The following day, as the trip was about to be completed, all the songs were leaked online through social media platforms. Ghibran released a heartfelt note describing the challenges they faced during the trip and also being overwhelmed by the reception of the songs. But also being upset about the leak, he expressed the fans not to download the songs from piracy sites. The sixth song "Ro Ro Roshini" was released in Singapore on 11 September. To accommodate the success of the audio drive, the female version of "Pogadhe" was also unveiled on the same date as Singapore, along with the complete album.

== Track listing ==

| No. | Title | Lyrics | Singer(s) | Length |
|---|---|---|---|---|
| 1. | "Vaadi Vaadi" | Soundararajan K | Rajan Chelliah | 3:50 |
| 2. | "Poda" | Sikkander, Anbumani | RJ Balaji, Abishek Raja | 3:01 |
| 3. | "Pogadhe" (Male) | Jaya Rathakrishnan | Rajan Chelliah | 4:21 |
| 4. | "Texas Pogiraen" | Narrow Smith, Sarva Kannan | Narrow Smith, Sharanya Gopinath | 4:00 |
| 5. | "Gun Inbam" | Sikkander, Jil Sri | Sharanya Gopinath, Abbas Akbar, Emcee Jesz | 3:27 |
| 6. | "Ro Ro Roshini" | Karthik Netha, Ghibran | Nivas | 4:40 |
| 7. | "Pogadhe" (female) | Jaya Rathakrishnan | Suthashini | 4:27 |
| 8. | "Vaadi Vaadi" (karaoke) | – | Ghibran | 3:46 |
| 9. | "Poda" (karaoke) | – | Ghibran | 2:58 |
| 10. | "Pogadhe" (male, karaoke) | – | Ghibran | 4:19 |
| 11. | "Texas Pogiraen" (Karaoke) | – | Ghibran | 4:01 |
| 12. | "Gun Inbam – Karaoke Version" | – | Ghibran | 3:25 |
| 13. | "Ro Ro Roshini – Karaoke Version" | – | Ghibran | 4:40 |
| 14. | "Pogadhe" (female, karaoke) | – | Ghibran | 4:23 |
| Total length: |  |  |  | 55:23 |

== Reception ==
The unique promotional strategy garnered immense hype and publicity for the film with celebrities such as Rajinikanth, Kamal Haasan and Vijay Sethupathi praising Ghibran's initiative for the unique music launch.

=== Critical response ===
Reviewing for the film's soundtrack, Karthik Srinivasan of Milliblog further added "Chennai 2 Singapore's hyper-inventive soundtrack is Ghibran's mic drop moment". Anupama Subramanian of Deccan Chronicle wrote "The best thing about the movie is the unconventional and zappy music by Ghibran, who is also the co-producer of the movie." Gopinath Rajendran of The New Indian Express wrote "Gibran, who has also produced this film, has done a better job with the background score than with the songs. The best song in the album, Vaadi vaadi is picturised well, giving it a video music album feel."

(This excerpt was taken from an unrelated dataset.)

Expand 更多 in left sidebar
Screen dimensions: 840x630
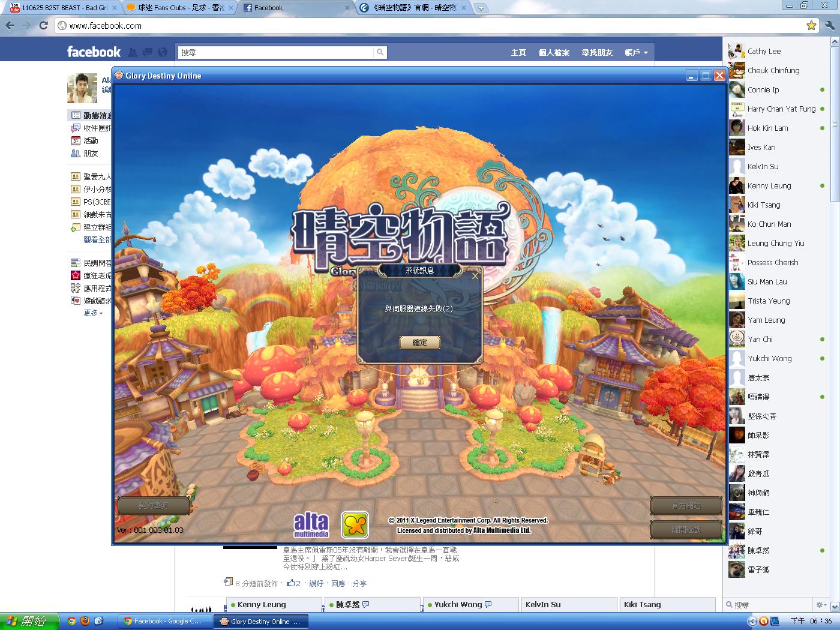click(93, 313)
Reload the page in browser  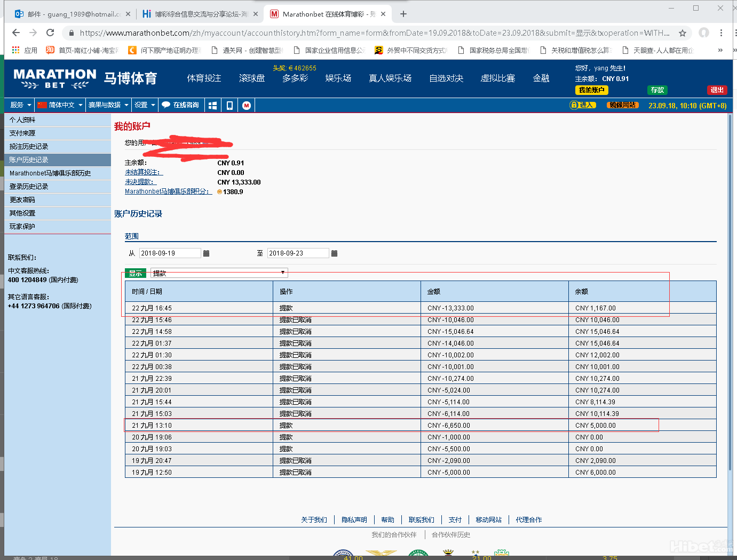coord(50,33)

Ashameera Aiyappan of The Indian Express wrote "the main pillar for the film is Ghibran's music. The man is on a roll with Aramm, Theeran Adhigaram Ondru, Maayavan and now, Chennai 2 Singapore. The album is already a hit. The background constantly keeps adding the fun element to the narrative [...] The music is vibrant, fresh and light-hearted, making the overall experience much better." Critic based at Sify wrote "For the first time this year (Magalir Mattum, Theeran Adhigaaram Ondru, Maayavan, Aramm and now, Chennai 2 Singapore), Ghibran has scored sixer in both songs and background score, it's been a dream year for him. Songs are all shot extremely well in 'music video' style." Udhav Naig of The Hindu stated "composer Ghibran's tunes should be enough to make you sit through this film, which, in hindsight, could have been a much better slapstick attempt."

== Other versions ==
Ghibran performed a concert version of the song "Vaadi Vaadi" which was released on 21 May 2020, during the nationwide lockdown due to COVID-19 pandemic.